EXCERPT TO READ:
────────────────────

Alumna is an enduring symbol of educational access and inclusion.
Libbie Coy was the first woman to graduate from college in Colorado. She became a pillar on campus and in the community. Photo: Colorado State University Libraries, Archives & Special Collections
By Coleman Cornelius and Mark Luebker
Libbie Coy was one of those preternaturally gifted students – smart, motivated, with her own unique vision for the future – and she began to unfurl those gifts to her community when she started classes at the State Agricultural College of Colorado in 1880 at the tender age of 15.
The college had opened on the outskirts of Fort Collins a year earlier, on Sept. 1, 1879. In the first full year, more than three dozen students flocked to the new college from nearby farming communities to start preparatory classes before moving into more rigorous college studies. Coy, from a leading Fort Collins family, was among them. At 16 years old, this girl of the Great American Desert matriculated into college courses held in a single brick structure known as the Main Building, which rose above the bare ground like a sapling not fully rooted. In that building near College Avenue and Laurel Street, she took algebra, botany, chemistry, physics, literature, logic, philosophy, and French.
In 1883, her junior year, Coy was a featured orator in a public presentation that preceded the college’s first commencement the following spring. Her topic was “Anticipations of the Future.” According to the Fort Collins Courier, she predicted, with a dose of accuracy and a dash of one-upmanship:
“The mysteries of the planets will be dispelled. The material of the sun will no longer be unknown. The miner will be enabled to see with his improved instruments the precious metals within the earth. The passenger coach and Pullman car will be superseded by more improved means of travel. More improved methods of communication will take the place of letter-writing, newspapers, and the telegraph, and woman will be ruler of the world and assert her undisputed power.”
Coy graduated in June 1884 at 19 years old. She was one of three students in the first cohort of graduates from the Agricultural College of Colorado, along with Leonidas “Lon” Loomis and George H. Glover. She was notable not only for being among the first three to earn a Bachelor of Science at the college that would become Colorado State University, but for her status as the first woman to graduate from any institution of higher education in the state. Yes, the first woman to graduate from college in Colorado.

────────────────────

CHECK YOUR UNDERSTANDING:
1. In the passage about Libbie Coy, transcribe the words from "Coy graduated in" to "Yes, the first woman to graduate from college in Colorado.".
2. Summarize the passage about Libbie Coy in two sentences.

────────────────────

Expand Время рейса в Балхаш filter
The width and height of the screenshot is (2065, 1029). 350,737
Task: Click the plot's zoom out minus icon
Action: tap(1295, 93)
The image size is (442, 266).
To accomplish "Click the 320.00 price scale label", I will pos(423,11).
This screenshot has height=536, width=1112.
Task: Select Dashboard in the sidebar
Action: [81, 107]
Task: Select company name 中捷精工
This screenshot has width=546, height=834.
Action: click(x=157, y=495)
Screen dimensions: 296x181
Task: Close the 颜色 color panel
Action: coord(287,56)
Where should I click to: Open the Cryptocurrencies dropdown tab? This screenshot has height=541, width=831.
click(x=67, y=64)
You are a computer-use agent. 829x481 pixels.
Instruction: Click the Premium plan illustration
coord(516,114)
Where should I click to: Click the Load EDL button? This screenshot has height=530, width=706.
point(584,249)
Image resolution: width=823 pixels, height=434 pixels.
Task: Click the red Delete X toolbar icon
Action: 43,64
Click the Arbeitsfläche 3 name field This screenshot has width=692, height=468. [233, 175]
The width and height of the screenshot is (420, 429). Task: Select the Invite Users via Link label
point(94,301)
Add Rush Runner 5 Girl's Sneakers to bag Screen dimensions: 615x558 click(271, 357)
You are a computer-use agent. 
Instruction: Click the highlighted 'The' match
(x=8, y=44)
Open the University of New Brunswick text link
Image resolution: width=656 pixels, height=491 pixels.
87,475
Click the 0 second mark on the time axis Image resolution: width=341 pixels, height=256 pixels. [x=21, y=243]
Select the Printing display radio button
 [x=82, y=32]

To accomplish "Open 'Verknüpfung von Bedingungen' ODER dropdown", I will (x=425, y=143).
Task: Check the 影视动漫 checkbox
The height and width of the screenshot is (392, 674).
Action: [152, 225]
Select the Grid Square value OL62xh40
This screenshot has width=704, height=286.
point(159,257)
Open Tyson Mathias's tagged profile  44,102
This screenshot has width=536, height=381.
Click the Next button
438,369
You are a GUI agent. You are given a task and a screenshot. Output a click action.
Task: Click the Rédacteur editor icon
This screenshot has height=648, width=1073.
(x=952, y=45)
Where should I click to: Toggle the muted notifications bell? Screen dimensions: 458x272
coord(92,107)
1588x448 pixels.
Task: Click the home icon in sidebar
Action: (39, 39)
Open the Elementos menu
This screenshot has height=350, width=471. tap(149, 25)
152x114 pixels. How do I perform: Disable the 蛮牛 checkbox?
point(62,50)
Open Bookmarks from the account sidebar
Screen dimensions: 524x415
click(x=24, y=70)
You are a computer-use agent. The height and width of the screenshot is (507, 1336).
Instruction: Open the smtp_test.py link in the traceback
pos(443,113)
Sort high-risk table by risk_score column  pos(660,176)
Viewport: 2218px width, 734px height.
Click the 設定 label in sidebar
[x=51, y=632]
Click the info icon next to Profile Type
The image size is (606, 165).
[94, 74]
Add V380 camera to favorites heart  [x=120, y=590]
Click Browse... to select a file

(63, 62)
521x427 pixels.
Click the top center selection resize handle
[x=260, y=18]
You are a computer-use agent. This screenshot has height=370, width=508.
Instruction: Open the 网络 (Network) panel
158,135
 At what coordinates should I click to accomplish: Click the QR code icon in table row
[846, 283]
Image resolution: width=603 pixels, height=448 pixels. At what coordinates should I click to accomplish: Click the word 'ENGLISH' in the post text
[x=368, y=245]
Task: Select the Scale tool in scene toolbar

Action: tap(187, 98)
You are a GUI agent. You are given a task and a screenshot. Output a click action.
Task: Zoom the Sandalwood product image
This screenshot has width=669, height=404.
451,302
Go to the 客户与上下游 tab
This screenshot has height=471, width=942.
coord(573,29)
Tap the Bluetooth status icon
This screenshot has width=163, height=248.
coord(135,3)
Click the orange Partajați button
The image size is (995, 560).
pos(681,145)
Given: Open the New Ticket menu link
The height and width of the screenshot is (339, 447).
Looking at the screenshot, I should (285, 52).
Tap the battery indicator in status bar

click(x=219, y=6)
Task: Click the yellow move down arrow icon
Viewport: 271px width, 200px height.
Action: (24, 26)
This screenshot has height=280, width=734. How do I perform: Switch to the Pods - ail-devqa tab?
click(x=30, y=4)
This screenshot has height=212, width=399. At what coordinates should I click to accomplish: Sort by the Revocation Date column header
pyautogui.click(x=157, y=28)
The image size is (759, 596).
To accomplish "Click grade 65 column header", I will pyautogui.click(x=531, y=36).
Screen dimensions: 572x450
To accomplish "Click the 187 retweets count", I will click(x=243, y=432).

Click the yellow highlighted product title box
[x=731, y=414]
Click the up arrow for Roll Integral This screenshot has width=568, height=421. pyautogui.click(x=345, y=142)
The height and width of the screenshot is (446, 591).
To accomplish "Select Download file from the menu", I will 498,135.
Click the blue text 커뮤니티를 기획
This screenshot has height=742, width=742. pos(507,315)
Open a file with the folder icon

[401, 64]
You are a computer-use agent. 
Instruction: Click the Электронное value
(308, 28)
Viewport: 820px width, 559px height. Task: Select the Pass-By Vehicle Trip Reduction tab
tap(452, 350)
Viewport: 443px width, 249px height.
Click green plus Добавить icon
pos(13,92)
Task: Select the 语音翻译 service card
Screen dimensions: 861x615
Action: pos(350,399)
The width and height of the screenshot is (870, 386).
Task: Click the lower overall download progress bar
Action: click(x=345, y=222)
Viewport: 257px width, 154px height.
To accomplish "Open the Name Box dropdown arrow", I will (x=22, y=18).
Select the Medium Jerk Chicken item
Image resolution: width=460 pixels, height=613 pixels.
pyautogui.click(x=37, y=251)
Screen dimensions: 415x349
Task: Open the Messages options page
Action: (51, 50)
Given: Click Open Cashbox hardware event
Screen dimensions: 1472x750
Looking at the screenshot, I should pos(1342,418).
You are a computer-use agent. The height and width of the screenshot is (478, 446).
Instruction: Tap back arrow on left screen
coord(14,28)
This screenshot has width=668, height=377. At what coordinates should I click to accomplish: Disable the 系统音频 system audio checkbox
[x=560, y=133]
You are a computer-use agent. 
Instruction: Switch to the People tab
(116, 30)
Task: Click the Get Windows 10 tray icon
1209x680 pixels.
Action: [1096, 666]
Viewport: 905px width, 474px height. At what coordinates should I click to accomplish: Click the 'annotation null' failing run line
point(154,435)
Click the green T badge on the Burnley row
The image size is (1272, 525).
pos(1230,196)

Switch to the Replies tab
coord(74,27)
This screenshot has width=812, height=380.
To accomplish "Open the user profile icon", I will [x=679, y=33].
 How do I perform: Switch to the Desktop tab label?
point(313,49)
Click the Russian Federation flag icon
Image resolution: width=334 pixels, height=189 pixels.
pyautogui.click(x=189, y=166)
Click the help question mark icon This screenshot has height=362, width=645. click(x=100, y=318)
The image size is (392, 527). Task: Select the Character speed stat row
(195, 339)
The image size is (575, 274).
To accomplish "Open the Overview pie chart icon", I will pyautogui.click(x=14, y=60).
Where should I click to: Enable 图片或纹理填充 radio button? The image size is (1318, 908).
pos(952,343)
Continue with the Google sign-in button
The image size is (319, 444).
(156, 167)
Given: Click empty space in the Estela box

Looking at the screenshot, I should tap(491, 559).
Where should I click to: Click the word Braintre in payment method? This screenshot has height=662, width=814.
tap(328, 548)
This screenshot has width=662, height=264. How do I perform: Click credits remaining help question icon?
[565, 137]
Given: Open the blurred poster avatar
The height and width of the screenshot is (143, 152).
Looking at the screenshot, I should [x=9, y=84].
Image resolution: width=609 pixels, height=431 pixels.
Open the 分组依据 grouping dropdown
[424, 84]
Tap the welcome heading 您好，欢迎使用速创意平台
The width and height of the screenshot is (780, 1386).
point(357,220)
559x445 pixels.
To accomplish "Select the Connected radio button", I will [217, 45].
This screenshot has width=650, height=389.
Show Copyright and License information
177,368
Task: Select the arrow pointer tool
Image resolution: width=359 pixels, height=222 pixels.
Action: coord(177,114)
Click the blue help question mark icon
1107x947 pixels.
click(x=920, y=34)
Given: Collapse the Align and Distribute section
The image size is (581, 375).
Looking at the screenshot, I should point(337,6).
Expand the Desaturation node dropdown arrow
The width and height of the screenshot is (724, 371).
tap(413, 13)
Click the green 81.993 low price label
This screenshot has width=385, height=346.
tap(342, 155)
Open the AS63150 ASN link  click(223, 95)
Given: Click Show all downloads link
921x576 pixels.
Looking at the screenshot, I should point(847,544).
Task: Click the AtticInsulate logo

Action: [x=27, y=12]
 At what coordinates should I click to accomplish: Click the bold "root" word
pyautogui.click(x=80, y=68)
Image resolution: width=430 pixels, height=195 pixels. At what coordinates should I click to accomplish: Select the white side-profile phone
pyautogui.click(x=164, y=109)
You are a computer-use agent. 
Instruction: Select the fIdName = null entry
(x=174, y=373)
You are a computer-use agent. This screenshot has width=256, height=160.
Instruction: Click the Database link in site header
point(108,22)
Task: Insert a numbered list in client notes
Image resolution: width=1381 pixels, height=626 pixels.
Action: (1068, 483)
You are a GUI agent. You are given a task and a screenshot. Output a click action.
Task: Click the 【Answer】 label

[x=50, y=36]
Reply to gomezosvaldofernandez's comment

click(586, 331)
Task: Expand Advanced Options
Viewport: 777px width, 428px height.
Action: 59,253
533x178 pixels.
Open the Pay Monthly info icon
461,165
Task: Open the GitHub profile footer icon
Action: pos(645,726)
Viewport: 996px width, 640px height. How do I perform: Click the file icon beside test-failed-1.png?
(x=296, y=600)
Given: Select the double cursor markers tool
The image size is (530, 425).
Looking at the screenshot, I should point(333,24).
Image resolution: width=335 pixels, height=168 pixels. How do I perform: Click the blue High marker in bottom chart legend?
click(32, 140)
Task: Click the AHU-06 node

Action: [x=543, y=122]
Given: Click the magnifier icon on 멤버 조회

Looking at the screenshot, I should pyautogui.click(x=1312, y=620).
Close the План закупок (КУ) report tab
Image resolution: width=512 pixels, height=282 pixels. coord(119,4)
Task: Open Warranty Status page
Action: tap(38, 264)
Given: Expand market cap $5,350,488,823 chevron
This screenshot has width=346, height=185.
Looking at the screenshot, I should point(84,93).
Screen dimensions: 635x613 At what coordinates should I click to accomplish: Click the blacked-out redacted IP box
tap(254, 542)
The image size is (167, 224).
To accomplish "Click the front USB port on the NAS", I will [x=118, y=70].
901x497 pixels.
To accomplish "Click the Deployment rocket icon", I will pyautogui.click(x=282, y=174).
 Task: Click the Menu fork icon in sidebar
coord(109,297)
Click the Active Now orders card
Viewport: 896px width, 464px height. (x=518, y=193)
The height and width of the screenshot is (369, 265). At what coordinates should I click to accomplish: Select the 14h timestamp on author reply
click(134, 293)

────────────────────

SOLUTIONS IN ORDER:
1.
Coy graduated in June 1884 at 19 years old. She was one of three students in the first cohort of graduates from the Agricultural College of Colorado, along with Leonidas “Lon” Loomis and George H. Glover. She was notable not only for being among the first three to earn a Bachelor of Science at the college that would become Colorado State University, but for her status as the first woman to graduate from any institution of higher education in the state. Yes, the first woman to graduate from college in Colorado.

2. Libbie Coy began classes at the State Agricultural College of Colorado in Fort Collins in 1880 at age 15, studied subjects such as algebra, botany, chemistry, and French, and in 1883 gave a public oration titled "Anticipations of the Future." She graduated in June 1884 at 19 as one of the college's first three graduates and became the first woman to graduate from any institution of higher education in Colorado.